■ Task to complete:
In the entries below, find each line with the word "click" and return it.

Collected data
>>

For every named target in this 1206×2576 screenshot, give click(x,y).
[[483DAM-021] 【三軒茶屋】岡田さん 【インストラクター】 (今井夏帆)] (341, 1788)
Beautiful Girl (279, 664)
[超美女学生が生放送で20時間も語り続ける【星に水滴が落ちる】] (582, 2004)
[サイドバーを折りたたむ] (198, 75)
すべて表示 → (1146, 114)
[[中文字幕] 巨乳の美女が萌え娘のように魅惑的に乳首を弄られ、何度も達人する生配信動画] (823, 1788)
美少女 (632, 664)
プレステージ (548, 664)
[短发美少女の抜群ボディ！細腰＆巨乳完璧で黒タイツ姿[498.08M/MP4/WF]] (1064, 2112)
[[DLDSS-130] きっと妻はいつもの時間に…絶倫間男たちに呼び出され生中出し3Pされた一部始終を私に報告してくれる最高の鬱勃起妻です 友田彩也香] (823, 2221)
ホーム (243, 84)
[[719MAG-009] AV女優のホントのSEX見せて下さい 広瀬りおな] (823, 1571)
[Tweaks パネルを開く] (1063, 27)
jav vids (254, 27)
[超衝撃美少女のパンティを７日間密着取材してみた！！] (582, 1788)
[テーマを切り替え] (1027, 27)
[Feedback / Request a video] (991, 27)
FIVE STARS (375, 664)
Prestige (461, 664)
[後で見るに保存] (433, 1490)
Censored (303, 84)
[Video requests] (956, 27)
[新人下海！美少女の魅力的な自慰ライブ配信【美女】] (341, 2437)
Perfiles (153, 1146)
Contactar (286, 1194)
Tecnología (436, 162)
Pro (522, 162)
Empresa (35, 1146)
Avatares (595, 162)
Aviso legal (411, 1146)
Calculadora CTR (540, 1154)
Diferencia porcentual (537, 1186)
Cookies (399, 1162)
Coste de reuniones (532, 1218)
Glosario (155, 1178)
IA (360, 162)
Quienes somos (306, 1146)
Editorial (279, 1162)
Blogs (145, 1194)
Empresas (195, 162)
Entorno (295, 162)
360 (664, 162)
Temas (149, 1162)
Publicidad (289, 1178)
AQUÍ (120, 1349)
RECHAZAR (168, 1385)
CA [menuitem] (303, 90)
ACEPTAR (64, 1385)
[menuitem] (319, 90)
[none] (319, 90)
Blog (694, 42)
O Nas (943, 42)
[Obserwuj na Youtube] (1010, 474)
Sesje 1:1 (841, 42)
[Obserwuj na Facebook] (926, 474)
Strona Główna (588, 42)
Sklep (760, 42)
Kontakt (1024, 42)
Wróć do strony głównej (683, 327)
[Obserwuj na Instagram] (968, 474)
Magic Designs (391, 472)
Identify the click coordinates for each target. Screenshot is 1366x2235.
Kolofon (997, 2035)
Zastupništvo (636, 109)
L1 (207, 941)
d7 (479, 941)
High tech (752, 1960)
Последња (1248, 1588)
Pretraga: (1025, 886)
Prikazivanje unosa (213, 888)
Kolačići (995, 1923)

<<

■ Answer space:
For every named target in this 1206×2576 screenshot, give click(x,y).
Identify the click coordinates for each target. Screenshot is 1366x2235.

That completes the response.